DALIL ZIHAR (DHIHAR)

Allah membahas masalah zihar dan hukumnya dalam beberapa ayat berikut:

Allah membahas masalah zihar dan hukumnya dalam beberapa ayat berikut:

- Haramnya Zihar (Dhihar) QS. Al-Mujadalah 58 : 2

الَّذِينَ يُظَاهِرُونَ مِنكُم مِّن نِّسَائِهِم مَّا هُنَّ أُمَّهَاتِهِمْ إِنْ أُمَّهَاتُهُمْ إِلَّا اللَّائِي وَلَدْنَهُمْ وَإِنَّهُمْ لَيَقُولُونَ مُنكَراً مِّنَ الْقَوْلِ وَزُوراً وَإِنَّ اللَّهَ لَعَفُوٌّ غَفُورٌ

Artinya: Orang-orang yang menzhihar isterinya di antara kamu, (menganggap isterinya sebagai ibunya, padahal) tiadalah isteri mereka itu ibu mereka. Ibu-ibu mereka tidak lain hanyalah wanita yang melahirkan mereka. Dan sesungguhnya mereka sungguh-sungguh mengucapkan suatu perkataan mungkar dan dusta. Dan sesungguhnya Allah Maha Pemaaf lagi Maha Pengampun. 
Para ulama sepakat hukum dhihar adalah haram dengan dasar ayat di atas.
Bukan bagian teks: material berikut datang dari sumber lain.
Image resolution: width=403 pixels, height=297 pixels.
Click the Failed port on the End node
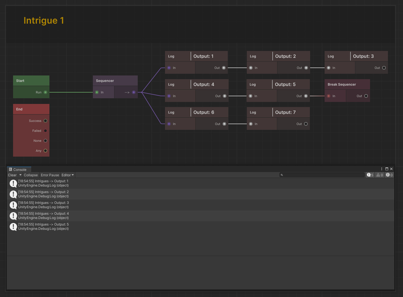pos(45,131)
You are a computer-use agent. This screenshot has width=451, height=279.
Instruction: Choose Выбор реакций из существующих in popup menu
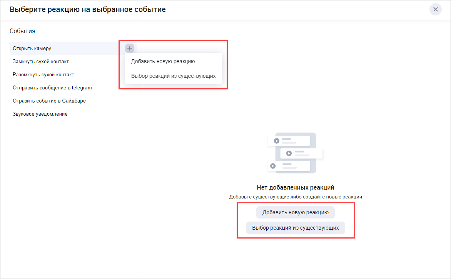(x=173, y=76)
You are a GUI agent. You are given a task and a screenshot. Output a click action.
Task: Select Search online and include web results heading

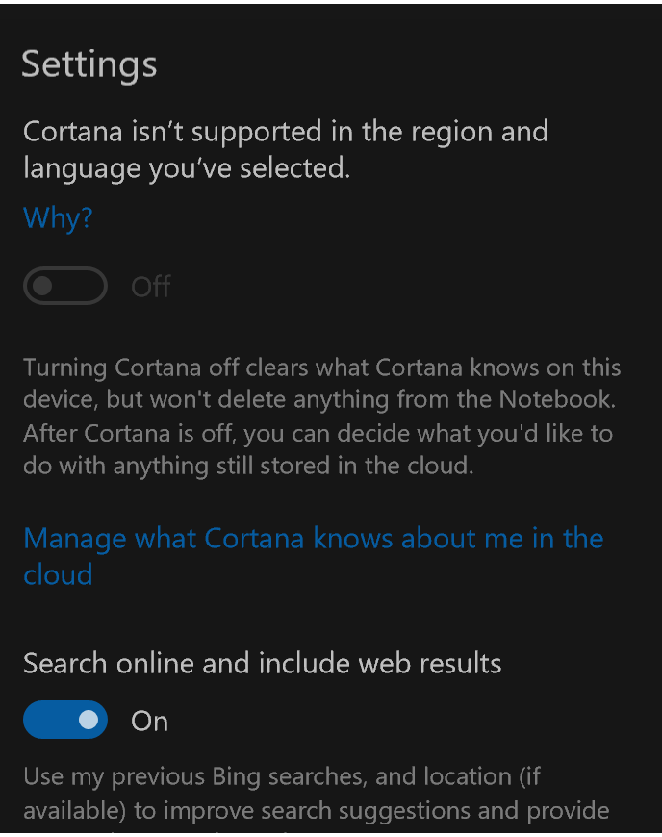click(262, 664)
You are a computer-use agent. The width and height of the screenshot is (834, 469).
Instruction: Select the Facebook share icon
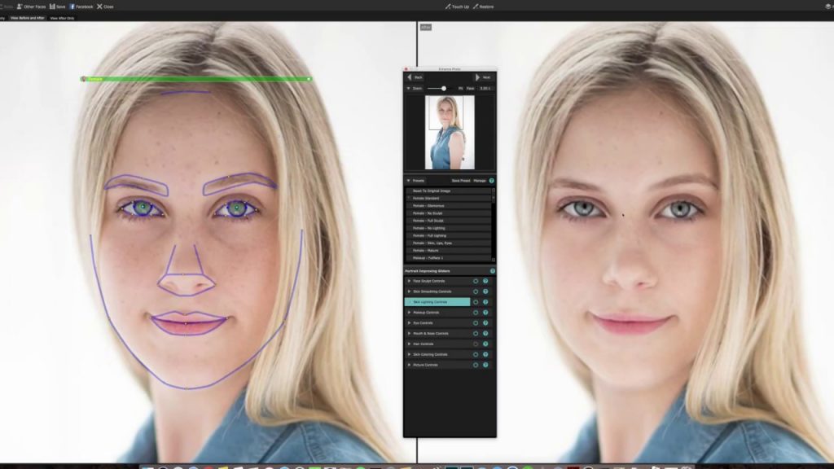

حَدَّثَنَا أَبُو بَكْرِ بْنُ أَبِي شَيْبَةَ حَدَّثَنَا مُحَمَّدُ بْنُ أَبِي عُبَيْدَةَ حَدَّثَنَا أَبِي عَنْ الْأَعْمَشِ عَنْ تَمِيمِ بْنِ سَلَمَةَ عَنْ عُرْوَةَ بْنِ الزُّبَيْرِ قَالَ قَالَتْ عَائِشَةُ تَبَارَكَ الَّذِي وَسِعَ سَمْعُهُ كُلَّ شَيْءٍ إِنِّي لَأَسْمَعُ كَلَامَ خَوْلَةَ بِنْتِ ثَعْلَبَةَ وَيَخْفَى عَلَيَّ بَعْضُهُ وَهِيَ تَشْتَكِي زَوْجَهَا إِلَى رَسُولِ اللَّهِ صَلَّى اللَّهُ عَلَيْهِ وَسَلَّمَ وَهِيَ تَقُولُ يَا رَسُولَ اللَّهِ أَكَلَ شَبَابِي وَنَثَرْتُ لَهُ بَطْنِي حَتَّى إِذَا كَبِرَتْ سِنِّي وَانْقَطَعَ وَلَدِي ظَاهَرَ مِنِّي اللَّهُمَّ إِنِّي أَشْكُو إِلَيْكَ فَمَا بَرِحَتْ حَتَّى نَزَلَ جِبْرَائِيلُ بِهَؤُلَاءِ الْآيَاتِ { قَدْ سَمِعَ اللَّهُ قَوْلَ الَّتِي تُجَادِلُكَ فِي زَوْجِهَا وَتَشْتَكِي إِلَى اللَّهِ }

Telah menceritakan kepada kami Abu Bakr bin Abi Syaibah : Telah menceritakan kepada kami Muhammad bin Abi ‘Ubaidah : Telah menceritakan kepada kami ayahku, dari Al-A’masy, dari Tamiim bin Salamah, dari ‘Urwah bin Az-Zubair, ia berkata : Telah berkata ‘Aaisyah : “Maha Suci Allah yang pendengaran-Nya mencakup segala sesuatu. Sungguh, aku pernah mendengar perkataan Khaulah binti Tsa'labah ketika ia mengadu kepada Rasulullah shallallaahu 'alaihi wa sallam tentang suaminya, namun sebagian perkataan tidak aku dengar. Ia berkata : ‘Wahai Rasulullah, aku telah menghabiskan masa mudaku bersamanya dan melahirkan anak-anaknya dari rahimku. Namun ketika umurku telah senja dan tidak bisa lagi memberi anak, ia men-dhihar-ku. Ya Allah,… aku mengadukan ini kepadamu’. Tidak lama kemudian, turunlah Jibril dengan membawa beberapa ayat yang menyatakan : ‘Sesungguhnya Allah telah mendengar perkataan wanita yang mengajukan gugatan kepada kamu tentang suaminya, dan mengadukan (halnya) kepada Allah….(QS. Al-Mujaadilah : 1)"  [Diriwayatkan oleh Ibnu Majah no. 2063. Diriwayatkan pula oleh Ibnu Jariir 28/5, Al-Haakim 2/481, Ibnu Abi ‘Aashim no. 625, dan yang lainnya; shahih – lihat Irwaaul-Ghaliil 7/175].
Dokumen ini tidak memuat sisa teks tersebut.